ACTION ITEM: Search the material below for the word "computer". Copy every line that has it.
-- SOURCE MATERIAL follows --
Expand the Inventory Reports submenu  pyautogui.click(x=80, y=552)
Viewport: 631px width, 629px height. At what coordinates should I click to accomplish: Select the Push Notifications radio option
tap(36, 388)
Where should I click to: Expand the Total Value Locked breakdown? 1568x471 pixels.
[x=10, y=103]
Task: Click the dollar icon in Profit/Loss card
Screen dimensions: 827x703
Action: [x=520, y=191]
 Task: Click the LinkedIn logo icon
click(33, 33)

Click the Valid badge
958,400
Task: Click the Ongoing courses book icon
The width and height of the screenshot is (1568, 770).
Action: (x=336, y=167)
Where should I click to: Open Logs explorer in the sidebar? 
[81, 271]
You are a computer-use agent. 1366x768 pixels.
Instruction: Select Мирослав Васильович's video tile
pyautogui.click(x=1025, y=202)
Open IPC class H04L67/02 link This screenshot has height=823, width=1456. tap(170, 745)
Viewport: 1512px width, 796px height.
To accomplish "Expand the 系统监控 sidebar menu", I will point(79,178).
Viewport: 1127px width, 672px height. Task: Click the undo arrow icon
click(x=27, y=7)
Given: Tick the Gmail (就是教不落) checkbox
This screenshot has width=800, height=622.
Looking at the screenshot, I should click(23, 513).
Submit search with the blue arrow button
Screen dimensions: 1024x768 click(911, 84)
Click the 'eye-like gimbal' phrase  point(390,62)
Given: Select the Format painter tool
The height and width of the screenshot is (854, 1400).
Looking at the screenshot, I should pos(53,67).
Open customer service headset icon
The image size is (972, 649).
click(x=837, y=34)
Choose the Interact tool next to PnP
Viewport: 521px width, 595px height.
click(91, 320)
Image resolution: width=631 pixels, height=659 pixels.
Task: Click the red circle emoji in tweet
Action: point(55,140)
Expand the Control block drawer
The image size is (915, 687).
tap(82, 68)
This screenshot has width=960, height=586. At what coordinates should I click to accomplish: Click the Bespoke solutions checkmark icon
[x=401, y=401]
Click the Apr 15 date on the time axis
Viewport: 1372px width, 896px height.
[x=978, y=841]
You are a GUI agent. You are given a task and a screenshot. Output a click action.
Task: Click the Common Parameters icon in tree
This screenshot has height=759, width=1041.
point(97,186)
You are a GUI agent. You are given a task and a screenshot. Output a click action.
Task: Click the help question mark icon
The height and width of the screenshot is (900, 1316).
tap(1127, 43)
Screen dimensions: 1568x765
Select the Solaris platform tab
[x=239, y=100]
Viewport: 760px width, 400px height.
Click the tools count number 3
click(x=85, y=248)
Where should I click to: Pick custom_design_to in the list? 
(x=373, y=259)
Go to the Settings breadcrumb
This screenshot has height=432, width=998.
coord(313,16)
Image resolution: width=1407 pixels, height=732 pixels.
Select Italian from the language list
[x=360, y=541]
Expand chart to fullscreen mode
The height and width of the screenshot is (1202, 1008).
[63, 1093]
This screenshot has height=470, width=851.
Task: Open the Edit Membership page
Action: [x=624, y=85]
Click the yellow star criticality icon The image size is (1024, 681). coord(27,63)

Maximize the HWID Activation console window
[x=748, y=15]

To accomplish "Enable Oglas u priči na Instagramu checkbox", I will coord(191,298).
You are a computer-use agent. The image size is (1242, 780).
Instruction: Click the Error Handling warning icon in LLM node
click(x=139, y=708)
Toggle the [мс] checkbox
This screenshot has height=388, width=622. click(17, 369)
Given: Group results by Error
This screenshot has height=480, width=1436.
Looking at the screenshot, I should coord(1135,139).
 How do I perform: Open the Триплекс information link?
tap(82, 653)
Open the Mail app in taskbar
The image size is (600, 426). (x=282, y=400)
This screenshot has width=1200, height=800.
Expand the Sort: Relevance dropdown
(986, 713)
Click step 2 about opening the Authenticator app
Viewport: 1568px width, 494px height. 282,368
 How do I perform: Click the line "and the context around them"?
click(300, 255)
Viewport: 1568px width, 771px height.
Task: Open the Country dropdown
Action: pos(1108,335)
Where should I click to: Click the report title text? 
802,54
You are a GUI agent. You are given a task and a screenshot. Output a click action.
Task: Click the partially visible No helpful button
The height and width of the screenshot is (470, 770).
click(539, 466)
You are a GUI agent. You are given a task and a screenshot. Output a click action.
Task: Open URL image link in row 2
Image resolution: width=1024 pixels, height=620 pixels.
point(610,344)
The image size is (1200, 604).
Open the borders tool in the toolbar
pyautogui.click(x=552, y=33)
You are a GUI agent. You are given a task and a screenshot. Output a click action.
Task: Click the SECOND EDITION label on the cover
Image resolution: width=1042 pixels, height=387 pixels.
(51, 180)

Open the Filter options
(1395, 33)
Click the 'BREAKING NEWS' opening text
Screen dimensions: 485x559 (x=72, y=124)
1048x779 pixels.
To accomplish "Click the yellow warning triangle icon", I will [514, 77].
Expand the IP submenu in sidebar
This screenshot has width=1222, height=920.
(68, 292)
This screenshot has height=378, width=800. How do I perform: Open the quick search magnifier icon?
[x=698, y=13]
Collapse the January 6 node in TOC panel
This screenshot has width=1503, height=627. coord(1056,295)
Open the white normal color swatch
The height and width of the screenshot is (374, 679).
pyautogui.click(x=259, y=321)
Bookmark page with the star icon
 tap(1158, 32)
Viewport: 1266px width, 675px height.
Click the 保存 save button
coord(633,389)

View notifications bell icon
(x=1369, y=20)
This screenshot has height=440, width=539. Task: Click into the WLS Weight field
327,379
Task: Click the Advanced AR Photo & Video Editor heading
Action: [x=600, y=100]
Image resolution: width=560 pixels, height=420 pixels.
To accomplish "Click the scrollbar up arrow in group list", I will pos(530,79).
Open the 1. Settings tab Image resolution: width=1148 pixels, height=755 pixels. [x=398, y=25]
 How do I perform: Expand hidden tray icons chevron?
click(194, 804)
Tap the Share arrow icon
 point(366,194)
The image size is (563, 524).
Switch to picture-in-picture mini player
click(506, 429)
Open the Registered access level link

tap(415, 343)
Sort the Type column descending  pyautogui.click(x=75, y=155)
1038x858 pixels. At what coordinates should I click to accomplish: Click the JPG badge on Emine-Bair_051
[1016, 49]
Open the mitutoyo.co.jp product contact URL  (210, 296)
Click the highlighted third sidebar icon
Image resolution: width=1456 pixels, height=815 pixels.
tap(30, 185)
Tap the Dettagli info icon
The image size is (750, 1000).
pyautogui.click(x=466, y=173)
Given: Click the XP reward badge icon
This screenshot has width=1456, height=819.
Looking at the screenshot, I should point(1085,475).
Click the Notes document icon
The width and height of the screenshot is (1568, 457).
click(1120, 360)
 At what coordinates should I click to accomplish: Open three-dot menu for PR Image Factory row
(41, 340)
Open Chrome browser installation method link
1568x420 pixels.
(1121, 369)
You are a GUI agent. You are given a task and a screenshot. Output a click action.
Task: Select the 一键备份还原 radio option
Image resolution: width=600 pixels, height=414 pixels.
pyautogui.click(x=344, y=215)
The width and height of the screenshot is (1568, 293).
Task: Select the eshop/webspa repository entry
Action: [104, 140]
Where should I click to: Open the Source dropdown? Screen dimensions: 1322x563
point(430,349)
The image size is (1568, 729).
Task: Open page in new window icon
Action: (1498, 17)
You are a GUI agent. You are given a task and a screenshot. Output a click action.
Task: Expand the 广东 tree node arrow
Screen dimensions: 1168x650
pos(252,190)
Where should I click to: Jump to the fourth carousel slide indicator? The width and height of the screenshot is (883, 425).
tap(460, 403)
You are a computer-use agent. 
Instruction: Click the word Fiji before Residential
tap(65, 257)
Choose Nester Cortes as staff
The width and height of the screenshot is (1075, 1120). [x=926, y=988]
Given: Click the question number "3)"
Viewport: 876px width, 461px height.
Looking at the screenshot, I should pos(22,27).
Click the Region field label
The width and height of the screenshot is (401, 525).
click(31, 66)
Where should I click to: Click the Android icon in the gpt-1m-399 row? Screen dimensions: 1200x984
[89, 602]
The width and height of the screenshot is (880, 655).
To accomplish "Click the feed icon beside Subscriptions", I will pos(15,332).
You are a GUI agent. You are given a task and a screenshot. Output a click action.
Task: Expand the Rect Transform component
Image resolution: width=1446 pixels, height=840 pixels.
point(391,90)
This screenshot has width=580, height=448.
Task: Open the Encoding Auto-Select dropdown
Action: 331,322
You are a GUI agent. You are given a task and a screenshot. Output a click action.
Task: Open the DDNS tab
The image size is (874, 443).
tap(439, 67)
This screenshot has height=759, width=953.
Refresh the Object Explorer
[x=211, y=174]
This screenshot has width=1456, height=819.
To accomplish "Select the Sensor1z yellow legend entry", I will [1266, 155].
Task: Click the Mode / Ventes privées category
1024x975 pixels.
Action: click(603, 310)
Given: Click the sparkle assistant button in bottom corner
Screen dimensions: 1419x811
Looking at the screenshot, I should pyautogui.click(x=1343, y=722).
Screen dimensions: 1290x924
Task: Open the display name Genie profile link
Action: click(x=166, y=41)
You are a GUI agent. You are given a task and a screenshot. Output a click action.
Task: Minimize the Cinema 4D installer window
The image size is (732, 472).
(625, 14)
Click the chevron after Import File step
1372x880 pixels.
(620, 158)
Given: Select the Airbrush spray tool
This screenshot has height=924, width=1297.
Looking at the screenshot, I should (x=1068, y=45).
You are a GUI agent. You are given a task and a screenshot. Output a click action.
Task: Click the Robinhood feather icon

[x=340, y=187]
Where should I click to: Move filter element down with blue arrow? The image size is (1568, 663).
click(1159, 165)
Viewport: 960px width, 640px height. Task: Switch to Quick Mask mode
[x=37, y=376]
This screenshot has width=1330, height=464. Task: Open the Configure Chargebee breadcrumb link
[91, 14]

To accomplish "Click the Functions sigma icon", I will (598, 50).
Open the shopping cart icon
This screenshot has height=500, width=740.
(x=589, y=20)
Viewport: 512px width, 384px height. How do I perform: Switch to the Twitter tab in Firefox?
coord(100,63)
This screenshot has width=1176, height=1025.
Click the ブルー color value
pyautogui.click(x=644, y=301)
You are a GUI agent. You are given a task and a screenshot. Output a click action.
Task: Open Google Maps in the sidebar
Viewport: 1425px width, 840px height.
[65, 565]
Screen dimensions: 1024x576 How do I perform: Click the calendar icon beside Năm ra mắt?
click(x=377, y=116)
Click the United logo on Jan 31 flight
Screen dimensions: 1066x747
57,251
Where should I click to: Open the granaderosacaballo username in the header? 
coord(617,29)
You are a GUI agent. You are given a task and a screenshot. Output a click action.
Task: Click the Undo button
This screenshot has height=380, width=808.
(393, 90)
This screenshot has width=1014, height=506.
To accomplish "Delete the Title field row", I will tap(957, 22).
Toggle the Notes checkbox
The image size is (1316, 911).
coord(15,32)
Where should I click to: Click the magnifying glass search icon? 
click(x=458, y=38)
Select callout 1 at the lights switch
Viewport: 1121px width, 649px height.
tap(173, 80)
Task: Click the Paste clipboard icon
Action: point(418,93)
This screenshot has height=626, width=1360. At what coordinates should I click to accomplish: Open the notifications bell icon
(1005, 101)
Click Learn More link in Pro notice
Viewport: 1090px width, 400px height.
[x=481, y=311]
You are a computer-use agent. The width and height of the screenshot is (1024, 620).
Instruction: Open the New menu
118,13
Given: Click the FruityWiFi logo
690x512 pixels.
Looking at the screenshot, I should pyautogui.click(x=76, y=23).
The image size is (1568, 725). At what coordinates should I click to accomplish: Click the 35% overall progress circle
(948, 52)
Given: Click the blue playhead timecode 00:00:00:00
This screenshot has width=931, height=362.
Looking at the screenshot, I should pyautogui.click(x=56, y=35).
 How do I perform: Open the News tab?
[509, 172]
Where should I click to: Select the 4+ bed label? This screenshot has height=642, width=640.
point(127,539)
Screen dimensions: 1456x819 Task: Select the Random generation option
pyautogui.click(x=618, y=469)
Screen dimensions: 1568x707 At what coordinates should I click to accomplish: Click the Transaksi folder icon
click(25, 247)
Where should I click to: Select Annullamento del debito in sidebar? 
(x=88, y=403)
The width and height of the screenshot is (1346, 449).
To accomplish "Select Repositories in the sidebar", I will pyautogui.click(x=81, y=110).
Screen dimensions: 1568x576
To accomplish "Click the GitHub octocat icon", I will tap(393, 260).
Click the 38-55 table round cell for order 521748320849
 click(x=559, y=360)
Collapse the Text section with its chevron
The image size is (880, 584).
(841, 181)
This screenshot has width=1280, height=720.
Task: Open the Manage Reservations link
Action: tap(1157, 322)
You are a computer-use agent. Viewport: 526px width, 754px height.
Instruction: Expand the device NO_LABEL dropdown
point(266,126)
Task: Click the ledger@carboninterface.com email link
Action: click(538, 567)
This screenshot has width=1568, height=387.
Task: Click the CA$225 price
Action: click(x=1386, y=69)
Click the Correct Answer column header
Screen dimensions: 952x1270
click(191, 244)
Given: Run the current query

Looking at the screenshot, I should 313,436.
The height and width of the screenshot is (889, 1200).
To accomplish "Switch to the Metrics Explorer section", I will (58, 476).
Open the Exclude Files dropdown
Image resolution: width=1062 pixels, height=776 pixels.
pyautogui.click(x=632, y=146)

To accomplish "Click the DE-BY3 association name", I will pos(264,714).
-- SOURCE MATERIAL concluded --
YOUR RESPONSE:
You are a computer-use agent. 1366x768 pixels.
You are a computer-use agent. The image size is (1242, 780).
You are a computer-use agent. 
You are a computer-use agent. The width and height of the screenshot is (1024, 620).
You are a computer-use agent. Viewport: 526px width, 754px height.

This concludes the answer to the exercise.